- Theatrical release poster
- Directed by: Hugo Carvana
- Written by: Paulo Halm
- Starring: José Wilker Paulo Betti Laura Cardoso Fernanda de Freitas
- Cinematography: Lauro Escorel
- Production company: MAC Produções
- Distributed by: Imagem Filmes
- Release date: 19 September 2008;
- Running time: 95 minutes
- Country: Brazil
- Language: Portuguese

= Casa da Mãe Joana =

2008 film directed by Hugo Carvana

Casa da Mãe Joana is a 2008 Brazilian comedy film directed by Hugo Carvana. The film was released in Brazil on September 19, 2008.

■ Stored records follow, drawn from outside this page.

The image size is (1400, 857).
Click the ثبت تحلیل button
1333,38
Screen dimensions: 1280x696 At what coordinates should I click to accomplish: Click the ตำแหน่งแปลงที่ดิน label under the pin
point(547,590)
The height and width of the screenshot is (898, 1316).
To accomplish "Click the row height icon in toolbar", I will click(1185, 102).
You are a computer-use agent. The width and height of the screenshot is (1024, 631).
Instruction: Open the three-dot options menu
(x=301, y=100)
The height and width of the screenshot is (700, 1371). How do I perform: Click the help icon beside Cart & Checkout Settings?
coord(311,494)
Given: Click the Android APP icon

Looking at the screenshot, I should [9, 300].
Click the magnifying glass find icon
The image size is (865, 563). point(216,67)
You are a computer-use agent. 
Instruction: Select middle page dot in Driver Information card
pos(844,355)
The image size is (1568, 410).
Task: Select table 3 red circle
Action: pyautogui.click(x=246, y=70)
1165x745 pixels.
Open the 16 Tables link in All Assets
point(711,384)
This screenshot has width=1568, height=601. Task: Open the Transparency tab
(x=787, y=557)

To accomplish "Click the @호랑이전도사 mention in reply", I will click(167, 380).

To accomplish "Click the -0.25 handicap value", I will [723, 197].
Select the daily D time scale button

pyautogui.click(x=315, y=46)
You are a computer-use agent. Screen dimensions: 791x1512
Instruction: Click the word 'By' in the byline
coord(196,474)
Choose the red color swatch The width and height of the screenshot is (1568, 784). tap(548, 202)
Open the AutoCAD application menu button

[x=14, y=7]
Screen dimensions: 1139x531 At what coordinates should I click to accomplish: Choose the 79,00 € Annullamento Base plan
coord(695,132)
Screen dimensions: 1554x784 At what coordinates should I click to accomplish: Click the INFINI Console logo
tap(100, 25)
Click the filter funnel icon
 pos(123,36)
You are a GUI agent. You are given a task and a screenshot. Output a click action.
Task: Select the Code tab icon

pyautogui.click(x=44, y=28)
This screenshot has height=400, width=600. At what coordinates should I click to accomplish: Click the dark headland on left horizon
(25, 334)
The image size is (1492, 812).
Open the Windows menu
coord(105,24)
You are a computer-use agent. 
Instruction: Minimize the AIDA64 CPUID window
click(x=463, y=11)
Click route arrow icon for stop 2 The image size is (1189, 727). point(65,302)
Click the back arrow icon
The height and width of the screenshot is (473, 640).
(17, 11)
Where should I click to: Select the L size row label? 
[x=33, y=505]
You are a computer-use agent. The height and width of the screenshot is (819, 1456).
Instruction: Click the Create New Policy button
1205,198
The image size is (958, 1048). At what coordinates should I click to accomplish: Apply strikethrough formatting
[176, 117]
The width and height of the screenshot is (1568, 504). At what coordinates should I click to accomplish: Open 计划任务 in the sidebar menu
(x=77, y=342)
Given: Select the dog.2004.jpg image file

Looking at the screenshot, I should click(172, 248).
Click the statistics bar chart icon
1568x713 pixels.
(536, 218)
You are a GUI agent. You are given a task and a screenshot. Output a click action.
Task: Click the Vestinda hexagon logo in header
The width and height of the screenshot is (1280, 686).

Its sequel, Casa da Mãe Joana 2, was released on September 6, 2013.

== Cast ==
- José Wilker as Juca
- Paulo Betti as PR
- Antônio Pedro as Montanha
- Laura Cardoso as Herly
- Fernanda de Freitas as Tainacã
- Pedro Cardoso as Vavá
- Malu Mader as Laura
- Juliana Paes as Dolores Sol
- Agildo Ribeiro as Comendador/Lola Brandão
- Luís Carlos Miele as Camões
- Cláudio Marzo as Leopoldo
- Arlete Salles as Cliente
- Beth Goulart as Cliente
- Cláudia Borioni as Madame
- Maria Gladys as Bêbada no ateliê
- Lu Grimaldi as Cliente
- Roberto Maya as Oficial de Justiça
- Hugo Carvana as Salomão

== Critical response ==
One film critic at the website Papo de Cinema wrote that "it must have been a much more fun project behind the scenes than on this side of the screen". Another critic at Folha de S.Paulo analyzed that the comedy about the malandro carioca "loses its appeal with sitcom structure". At Omelete another critic considered the film to be a "type of surface-level comedy".